Thomas stressed that his ambition was still the same as when he became owner. He conceded that the time line might be longer and that there were no guarantees of promotion, however much money was invested. He said that it might take a couple of seasons to get the playing style right and consistent. He noted that we have the fourth highest playing budget (and higher than last season) and that, if we had beaten MKD, we would not be far off fourth position.
He said that, even in League One, there is “the possibility of increasing revenue significantly” but that “we are not blessed with an organisation that has been able to do that for many years”. He believes that there is a lot of potential for growing revenue and that, although he didn’t want to go into detail, there are areas showing good progress. He is confident that losses can be halved in one more season and break even achieved in another season and a half after that.
He stressed that “the break even scenario would not be achieved by cost cutting.” However, he thinks the cost base is a “little too much for where we are at” and he has taken some steps to reduce costs where he felt it was appropriate (eg reducing men’s first team travel costs).
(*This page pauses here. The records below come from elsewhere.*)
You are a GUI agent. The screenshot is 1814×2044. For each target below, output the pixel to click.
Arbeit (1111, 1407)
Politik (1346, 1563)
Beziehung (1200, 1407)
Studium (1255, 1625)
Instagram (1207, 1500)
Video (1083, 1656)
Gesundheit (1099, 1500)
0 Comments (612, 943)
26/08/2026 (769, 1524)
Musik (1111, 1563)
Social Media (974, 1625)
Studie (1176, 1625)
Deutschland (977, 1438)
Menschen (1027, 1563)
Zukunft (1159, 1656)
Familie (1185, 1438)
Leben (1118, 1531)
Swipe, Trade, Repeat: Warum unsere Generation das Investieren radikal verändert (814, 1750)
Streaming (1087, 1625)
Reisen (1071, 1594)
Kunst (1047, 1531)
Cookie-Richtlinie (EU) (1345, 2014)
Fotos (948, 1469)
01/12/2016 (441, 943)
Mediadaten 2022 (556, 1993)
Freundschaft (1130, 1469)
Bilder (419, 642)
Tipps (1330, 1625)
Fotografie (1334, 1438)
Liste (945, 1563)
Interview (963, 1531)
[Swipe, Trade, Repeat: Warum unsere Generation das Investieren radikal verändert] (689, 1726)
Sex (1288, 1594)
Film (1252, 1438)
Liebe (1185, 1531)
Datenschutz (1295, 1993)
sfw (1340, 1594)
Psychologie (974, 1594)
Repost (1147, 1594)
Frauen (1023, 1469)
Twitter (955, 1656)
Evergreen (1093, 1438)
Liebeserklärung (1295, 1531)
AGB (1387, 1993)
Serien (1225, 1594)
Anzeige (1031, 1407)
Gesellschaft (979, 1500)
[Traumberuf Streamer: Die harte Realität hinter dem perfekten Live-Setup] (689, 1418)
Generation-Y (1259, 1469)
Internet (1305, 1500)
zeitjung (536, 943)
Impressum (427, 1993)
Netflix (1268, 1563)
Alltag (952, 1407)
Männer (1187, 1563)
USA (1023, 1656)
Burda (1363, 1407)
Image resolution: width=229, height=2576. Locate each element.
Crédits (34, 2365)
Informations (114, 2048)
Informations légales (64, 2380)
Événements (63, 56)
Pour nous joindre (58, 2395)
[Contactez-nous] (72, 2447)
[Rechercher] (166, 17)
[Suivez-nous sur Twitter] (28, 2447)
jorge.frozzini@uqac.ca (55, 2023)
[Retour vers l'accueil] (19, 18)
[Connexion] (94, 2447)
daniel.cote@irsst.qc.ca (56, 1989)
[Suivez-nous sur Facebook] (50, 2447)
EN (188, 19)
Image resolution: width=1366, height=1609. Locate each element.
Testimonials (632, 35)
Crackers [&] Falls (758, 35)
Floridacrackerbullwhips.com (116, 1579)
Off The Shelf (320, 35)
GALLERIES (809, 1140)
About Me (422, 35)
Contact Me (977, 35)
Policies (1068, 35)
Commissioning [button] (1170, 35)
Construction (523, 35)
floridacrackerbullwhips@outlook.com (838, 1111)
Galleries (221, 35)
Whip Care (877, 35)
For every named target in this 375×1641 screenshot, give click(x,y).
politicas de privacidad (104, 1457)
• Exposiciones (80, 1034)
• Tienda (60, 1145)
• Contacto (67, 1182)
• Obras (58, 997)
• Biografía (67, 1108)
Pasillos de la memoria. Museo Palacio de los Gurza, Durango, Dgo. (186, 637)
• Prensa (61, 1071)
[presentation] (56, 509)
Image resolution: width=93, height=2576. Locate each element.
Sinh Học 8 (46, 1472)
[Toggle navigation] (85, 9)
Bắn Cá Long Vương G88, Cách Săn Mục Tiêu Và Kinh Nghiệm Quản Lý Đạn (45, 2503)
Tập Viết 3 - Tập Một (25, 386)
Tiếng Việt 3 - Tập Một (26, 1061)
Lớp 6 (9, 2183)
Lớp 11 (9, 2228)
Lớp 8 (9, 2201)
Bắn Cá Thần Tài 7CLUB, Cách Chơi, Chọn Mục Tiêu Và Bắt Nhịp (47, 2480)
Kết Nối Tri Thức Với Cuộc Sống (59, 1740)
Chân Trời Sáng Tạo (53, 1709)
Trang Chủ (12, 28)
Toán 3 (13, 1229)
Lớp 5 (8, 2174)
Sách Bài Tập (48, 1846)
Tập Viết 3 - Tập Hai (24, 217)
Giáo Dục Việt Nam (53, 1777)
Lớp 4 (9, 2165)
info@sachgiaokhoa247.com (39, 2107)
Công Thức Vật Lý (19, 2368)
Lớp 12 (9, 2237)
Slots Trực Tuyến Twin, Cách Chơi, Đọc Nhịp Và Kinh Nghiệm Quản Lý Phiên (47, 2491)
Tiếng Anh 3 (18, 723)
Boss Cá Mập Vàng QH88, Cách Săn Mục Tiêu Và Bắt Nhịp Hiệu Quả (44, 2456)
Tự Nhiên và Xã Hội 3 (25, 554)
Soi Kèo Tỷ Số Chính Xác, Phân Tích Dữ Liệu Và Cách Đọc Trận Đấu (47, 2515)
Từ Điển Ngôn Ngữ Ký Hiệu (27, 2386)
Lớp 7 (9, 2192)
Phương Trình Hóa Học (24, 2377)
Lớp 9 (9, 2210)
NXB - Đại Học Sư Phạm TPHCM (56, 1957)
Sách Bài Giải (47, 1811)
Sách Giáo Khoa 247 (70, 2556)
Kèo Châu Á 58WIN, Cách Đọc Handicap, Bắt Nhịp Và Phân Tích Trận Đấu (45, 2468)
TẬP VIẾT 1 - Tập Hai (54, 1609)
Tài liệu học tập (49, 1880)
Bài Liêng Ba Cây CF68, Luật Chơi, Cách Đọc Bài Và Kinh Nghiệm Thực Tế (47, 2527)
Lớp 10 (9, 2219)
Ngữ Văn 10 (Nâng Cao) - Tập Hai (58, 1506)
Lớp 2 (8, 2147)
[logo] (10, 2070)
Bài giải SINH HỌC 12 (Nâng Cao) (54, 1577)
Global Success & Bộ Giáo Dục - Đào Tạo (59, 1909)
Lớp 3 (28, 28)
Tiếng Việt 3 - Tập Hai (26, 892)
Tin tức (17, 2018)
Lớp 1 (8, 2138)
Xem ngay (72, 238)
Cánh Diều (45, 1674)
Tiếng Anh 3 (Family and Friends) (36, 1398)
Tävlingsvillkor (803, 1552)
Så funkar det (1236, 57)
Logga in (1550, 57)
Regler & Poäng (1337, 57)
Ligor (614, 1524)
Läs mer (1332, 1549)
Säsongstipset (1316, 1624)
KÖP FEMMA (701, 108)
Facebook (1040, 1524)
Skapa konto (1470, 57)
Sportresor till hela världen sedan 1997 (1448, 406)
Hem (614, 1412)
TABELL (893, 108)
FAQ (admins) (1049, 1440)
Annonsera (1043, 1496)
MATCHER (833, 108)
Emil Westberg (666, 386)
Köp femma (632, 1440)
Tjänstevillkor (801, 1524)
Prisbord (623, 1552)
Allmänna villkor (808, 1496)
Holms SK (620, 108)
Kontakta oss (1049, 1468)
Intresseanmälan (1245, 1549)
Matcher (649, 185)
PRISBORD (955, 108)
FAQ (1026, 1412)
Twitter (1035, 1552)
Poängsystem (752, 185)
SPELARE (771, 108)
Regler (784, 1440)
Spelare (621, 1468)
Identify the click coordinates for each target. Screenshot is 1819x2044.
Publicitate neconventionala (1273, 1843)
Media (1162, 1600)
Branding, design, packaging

He now approves all expenses and he thinks that there are “a thousand more business principles which need to be applied throughout the club so it can run more agile”.
He discounted the idea of imminent sales of young players to balance the books - using Miles Leaburn as an example. He strongly believes we should encourage young players to develop their potential and value at Charlton and he is pleased that Miles, for example, is on a long contract.
He conceded that, when results are not going well and he is “making another wire transfer", he does sometimes ask himself “where is this going?” but overall he emphasised his optimism and continued ambition. He could understand where the perception of a declining vicious circle came from but he stressed that “I’m much more optimistic than you from outside”.
He reiterated that he is still enjoying being the owner of CAFC but the enjoyment has changed in nature. The energy and excitement of being part of saving the club has been replaced by being close to the football action and by the satisfaction of gradually turning the business side round. He said that “unfortunately we have a very tight labour market to find good employees and that makes it go a little slower than I expected”.
Sometimes he feels he is “borderline being treated like Roland Duchatelet” but he recognises that “that is not uncommon in English football”.
He is not interested in inviting external investment to share the financial burden. He has “other sources of income that he could leverage”.
He summed up by saying: “The right thing to do is to spend most of the money on the men’s first team because that is what will create the future for all of us."